Opdracht: Hernoem in alle records "icon" naar "symbool" en geef de regels verder ongewijzigd opnieuw weer.

╭──

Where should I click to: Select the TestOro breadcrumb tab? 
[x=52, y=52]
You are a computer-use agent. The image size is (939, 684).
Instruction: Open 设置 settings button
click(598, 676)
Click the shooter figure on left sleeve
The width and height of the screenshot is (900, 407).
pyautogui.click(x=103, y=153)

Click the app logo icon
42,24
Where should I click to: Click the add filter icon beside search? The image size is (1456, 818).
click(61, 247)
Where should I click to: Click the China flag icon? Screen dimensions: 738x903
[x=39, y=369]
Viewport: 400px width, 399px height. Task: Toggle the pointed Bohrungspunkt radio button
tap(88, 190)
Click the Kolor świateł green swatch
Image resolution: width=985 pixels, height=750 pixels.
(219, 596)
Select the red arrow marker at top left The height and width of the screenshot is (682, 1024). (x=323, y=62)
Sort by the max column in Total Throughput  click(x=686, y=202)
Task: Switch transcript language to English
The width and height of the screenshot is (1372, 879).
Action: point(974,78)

╰──

Volledige uitwerking:
Where should I click to: Select the TestOro breadcrumb tab? 
[x=52, y=52]
You are a computer-use agent. The image size is (939, 684).
Instruction: Open 设置 settings button
click(598, 676)
Click the shooter figure on left sleeve
The width and height of the screenshot is (900, 407).
pyautogui.click(x=103, y=153)

Click the app logo symbool
42,24
Where should I click to: Click the add filter symbool beside search? The image size is (1456, 818).
click(61, 247)
Where should I click to: Click the China flag symbool? Screen dimensions: 738x903
[x=39, y=369]
Viewport: 400px width, 399px height. Task: Toggle the pointed Bohrungspunkt radio button
tap(88, 190)
Click the Kolor świateł green swatch
Image resolution: width=985 pixels, height=750 pixels.
(219, 596)
Select the red arrow marker at top left The height and width of the screenshot is (682, 1024). (x=323, y=62)
Sort by the max column in Total Throughput  click(x=686, y=202)
Task: Switch transcript language to English
The width and height of the screenshot is (1372, 879).
Action: point(974,78)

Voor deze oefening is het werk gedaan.